A hired pen tester, while not wanting to get caught, has one particular objective that they try to meet on every engagement - actual penetration into the target network. But the pen tester is not going to actually have a zero day. It would be considered irresponsible for a pen test firm to have a known vulnerability that they use to break into client systems that cannot be patched, leaving clients and the Internet at large at risk. Yes a pen test firm might have fully weaponized versions of known exploits, but that’s different. A zero day has no patch and is unknown to the public.

If you hire a penetration tester to test your company, there will usually be clauses in the Statement Of Work (SOW) that define the limits. No touching of production data, no physical access to server rooms, no threatening users to gain access, and so on. That’s fine as it makes sense for many reasons including a number of legal ones. Just remember a real attacker has no such limits. They will go after production data, they will threaten users, they will pose as janitorial staff to gain physical access, they will attack after they learn your security team is having an offsite team building exercise that everyone bragged about on social media. The pen tester will have a limited time frame for the engagement, whether it is a few days or a few weeks. A real attacker could be very patient and take months for just a single part of a multi-stage attack..

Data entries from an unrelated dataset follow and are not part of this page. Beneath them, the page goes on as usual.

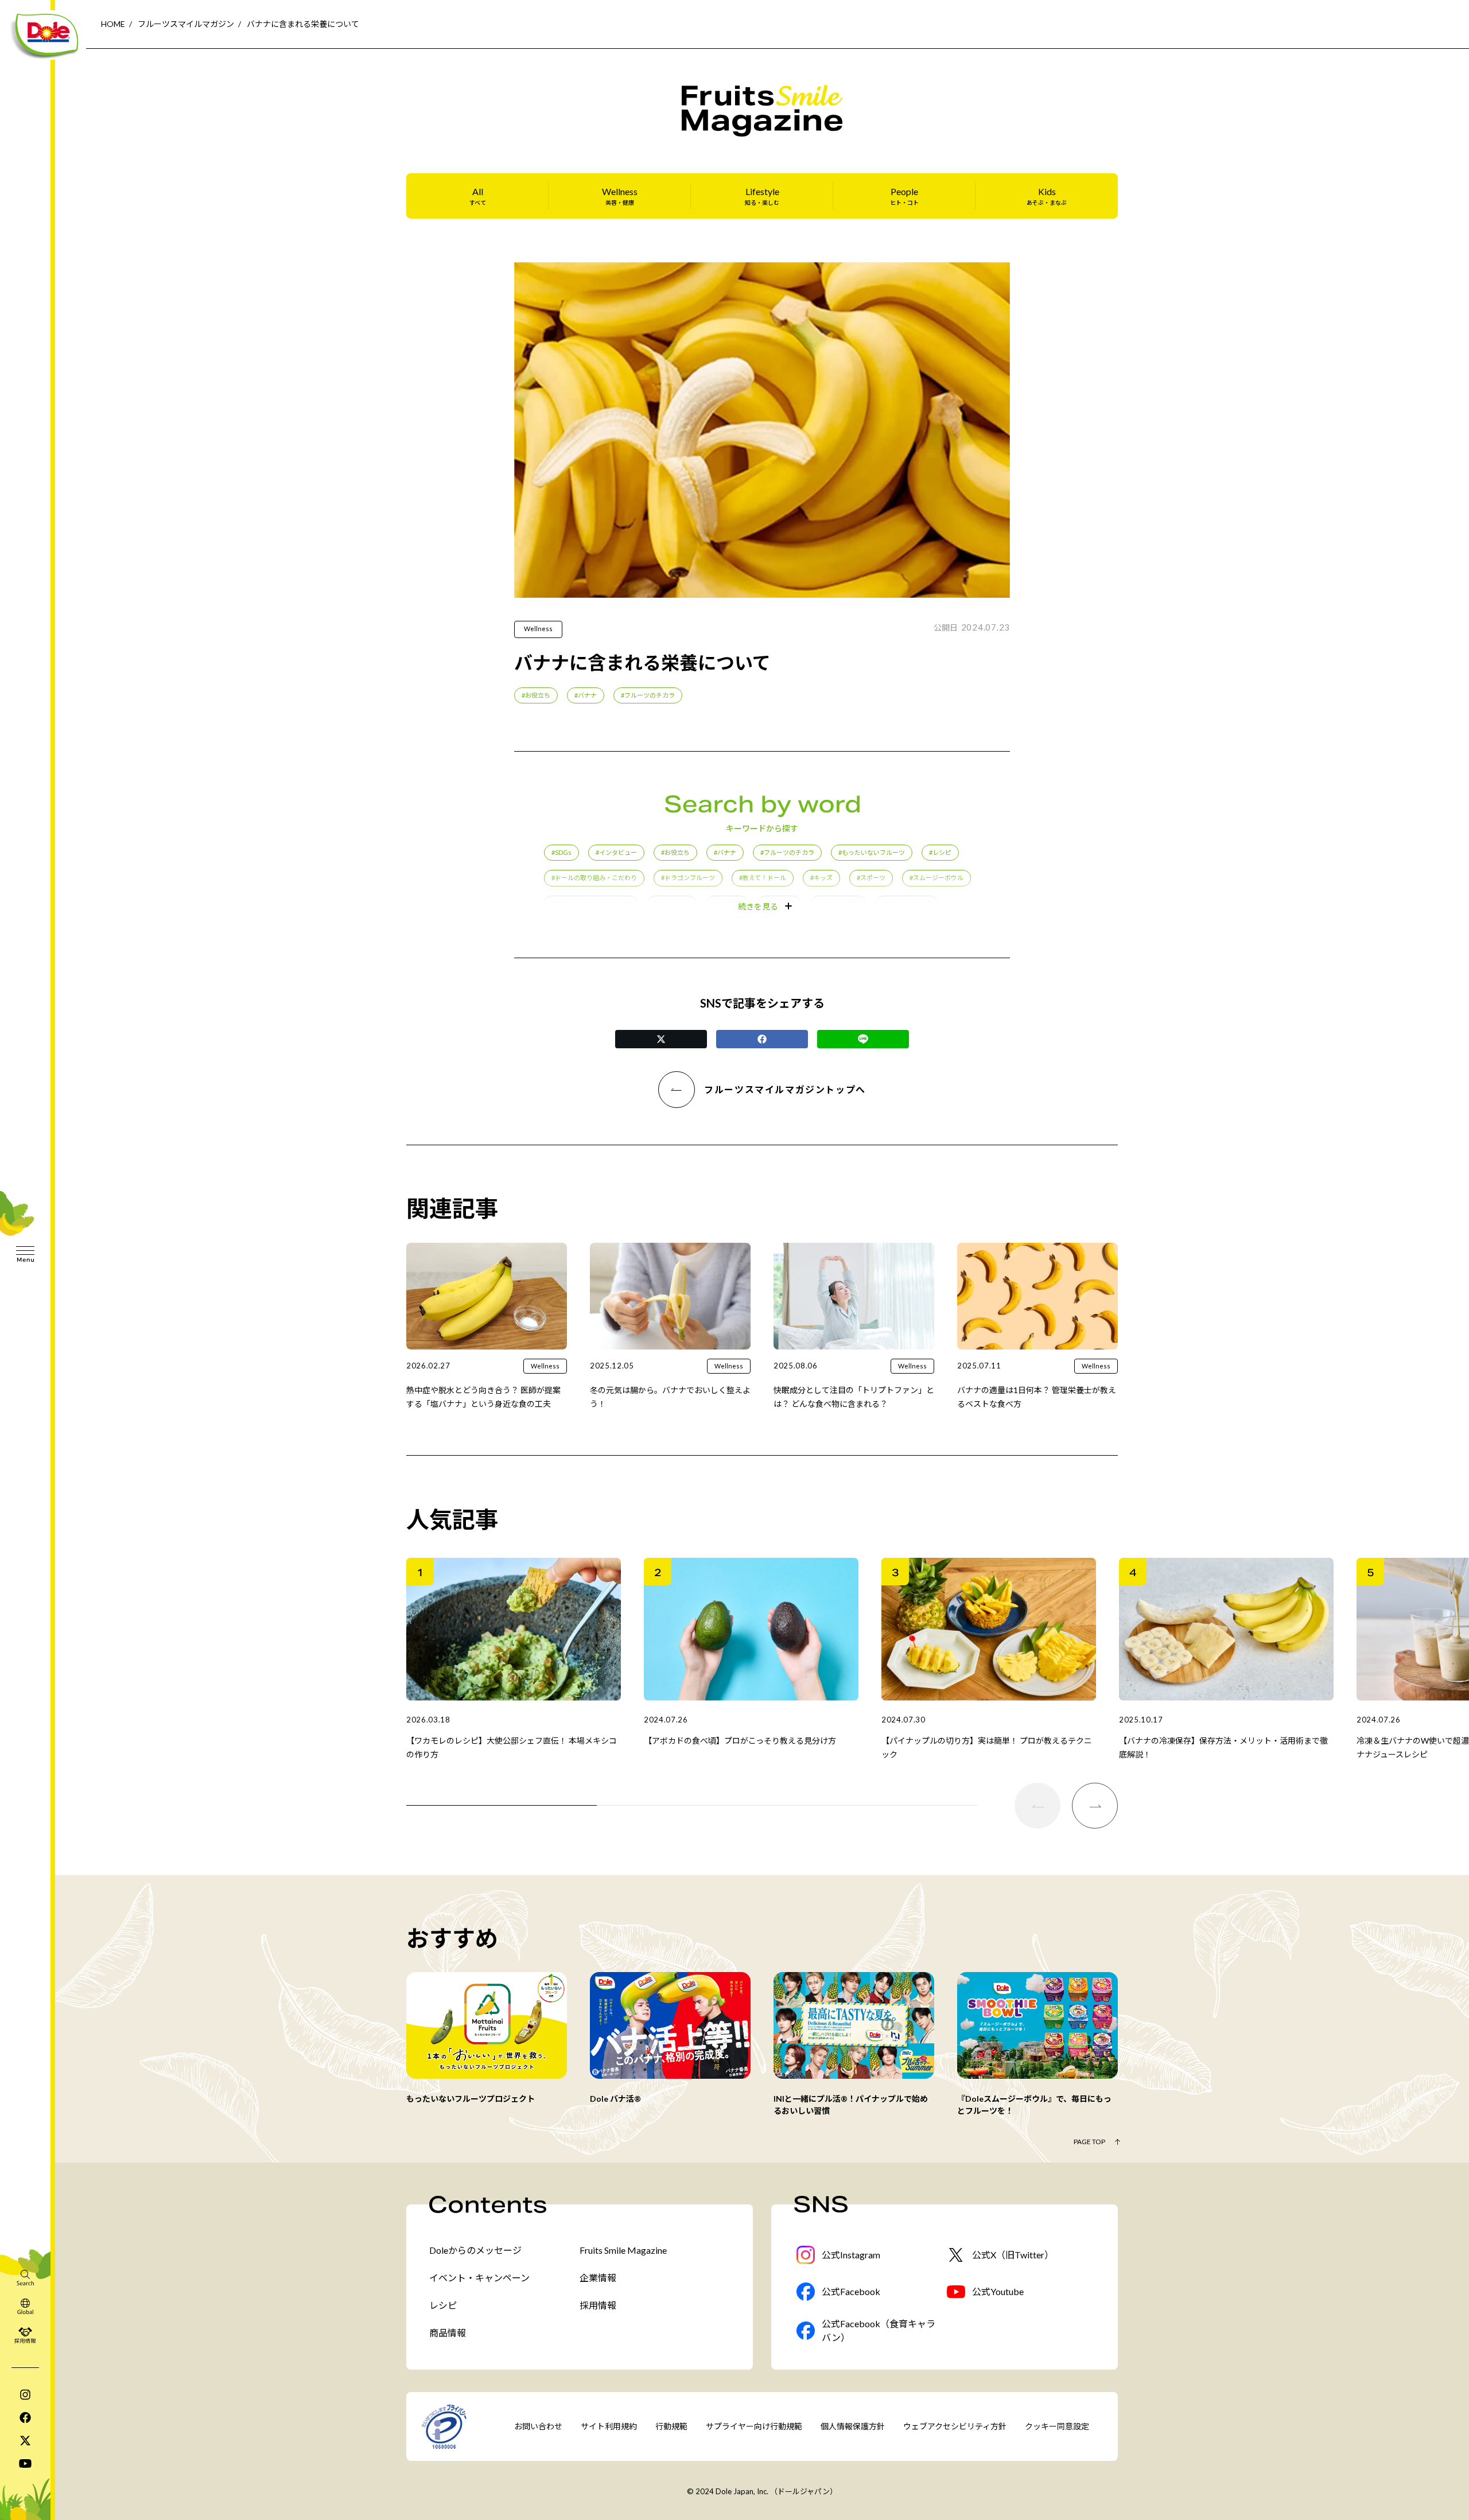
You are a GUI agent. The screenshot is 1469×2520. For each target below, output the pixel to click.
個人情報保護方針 (853, 2426)
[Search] (25, 2277)
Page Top (1089, 2141)
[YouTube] (25, 2463)
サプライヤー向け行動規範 (754, 2426)
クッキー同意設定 (1057, 2426)
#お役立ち (536, 695)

Once in, the pen tester and real attacker methods are usually similar - lateral movement gathering data as system after system are compromised. A big difference is that a real attacker will purposely leave in clever backdoors to regain access. Some of the APT actors would leave multiple backdoors on different systems, with one group of compromised systems on one backdoors, and a second group on another. That way if one of the backdoors was discovered and all machines were examined and scrubbed of one backdoor, there was still another way in. The really paranoid attacker will rotate through different backdoors every week or so, to help ensure long term access. Couple this with an attacker knowing the credentials of legit accounts, creating their own accounts, and creating exceptions for accounts to avoid multi-factor, and you begin to understand where that “advanced” part of APT really came from - even if they used an old lame exploit to gain access.

Obviously do the things we in infosec recommend constantly - stay patched up, strong passwords, use multi-factor, avoid the clicky-colicky of weird links especially in email. But listen, fellow nerds: you need to think about what this whole offense and defense thing means. The point is, when it comes to defense, there is offense and there is offense. Defend against both.